# The lambda keyword is used for functional programming in Python which enables distributed computing on Big Data. 

In [1]:
x = ['Python', 'programming', 'is', 'awesome!']
print(sorted(x))

['Python', 'awesome!', 'is', 'programming']


In [2]:
print(sorted(x, key=lambda arg: arg.lower()))

['awesome!', 'is', 'programming', 'Python']


Other common functional programming functions exist in Python as well, such as filter(), map(), and reduce(). All these functions can make use of lambda functions or standard functions defined with def in a similar manner.

# Filter:

In [3]:
x = ['Python', 'programming', 'is', 'awesome!']

print(list(filter(lambda arg: len(arg) < 8, x)))

['Python', 'is']


In [4]:
# filter can be used to replace function and for-loop:

def is_less_than_8_characters(item):
    return len(item) < 8

x = ['Python', 'programming', 'is', 'awesome!']
results = []

for item in x:
    if is_less_than_8_characters(item):
        results.append(item)

print(results)

['Python', 'is']


# Map: 

In [5]:
x = ['Python', 'programming', 'is', 'awesome!']

print(list(map(lambda arg: arg.upper(), x)))

['PYTHON', 'PROGRAMMING', 'IS', 'AWESOME!']


In [6]:
# map again is simpler than for-loop equivalent piece of code: 

results = []

x = ['Python', 'programming', 'is', 'awesome!']
for item in x:
    results.append(item.upper())

print(results)

['PYTHON', 'PROGRAMMING', 'IS', 'AWESOME!']


# Reduce: 

However, reduce() doesn’t return a new iterable. Instead, reduce() uses the function called to reduce the iterable to a single value:

In [7]:
from functools import reduce

x = ['Python', 'programming', 'is', 'awesome!']

print(reduce(lambda val1, val2: val1 + val2, x))

Pythonprogrammingisawesome!


In [9]:
# reduce?

lambda, map(), filter(), and reduce() are concepts that exist in many languages and can be used in regular Python programs.
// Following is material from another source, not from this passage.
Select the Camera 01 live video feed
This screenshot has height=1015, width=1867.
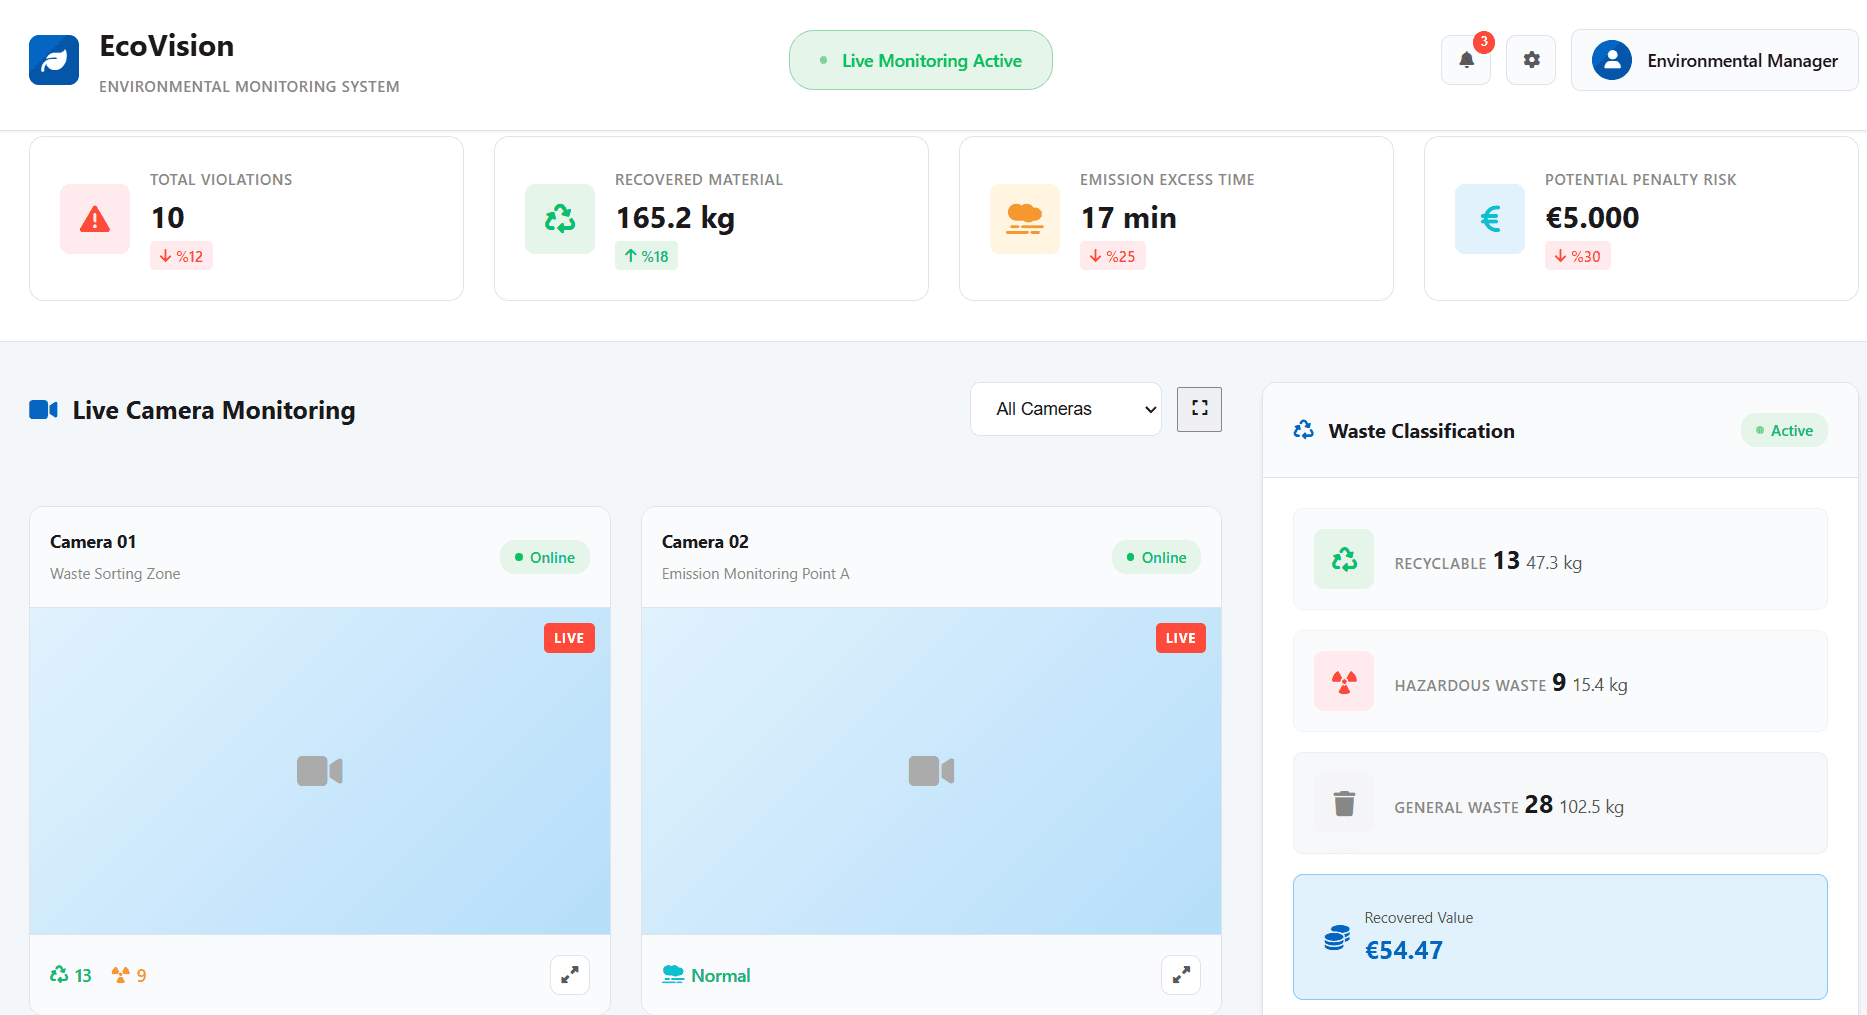320,771
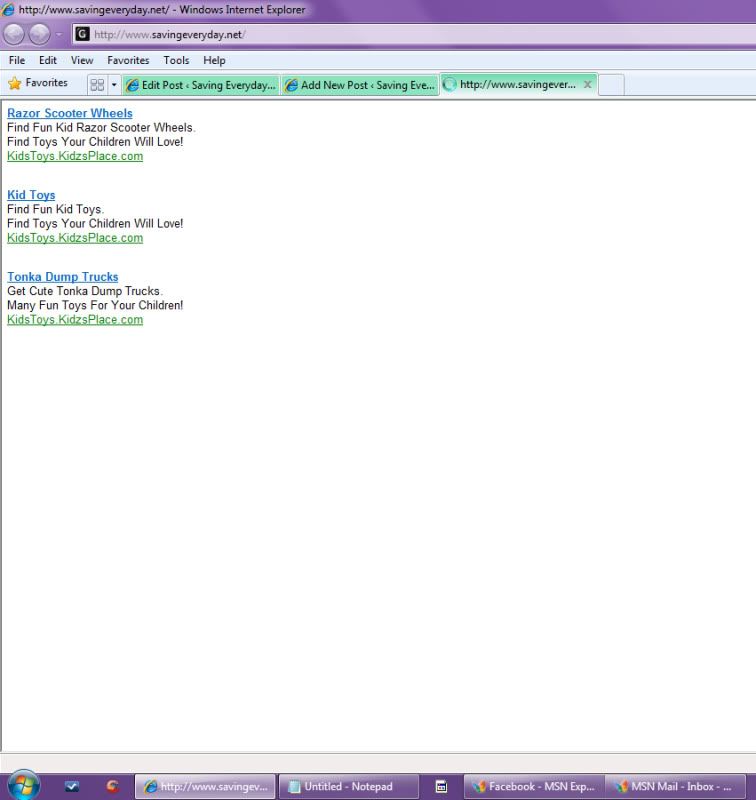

Soon, you’ll see these concepts extend to the PySpark API to process large amounts of data.

# Sets: 

Sets are another common piece of functionality that exist in standard Python and is widely useful in Big Data processing. Sets are very similar to lists except they do not have any ordering and cannot contain duplicate values. You can think of a set as similar to the keys in a Python dict.

There are two reasons that PySpark is based on the functional paradigm:

1. Spark’s native language, Scala, is functional-based.
2. Functional code is much easier to parallelize.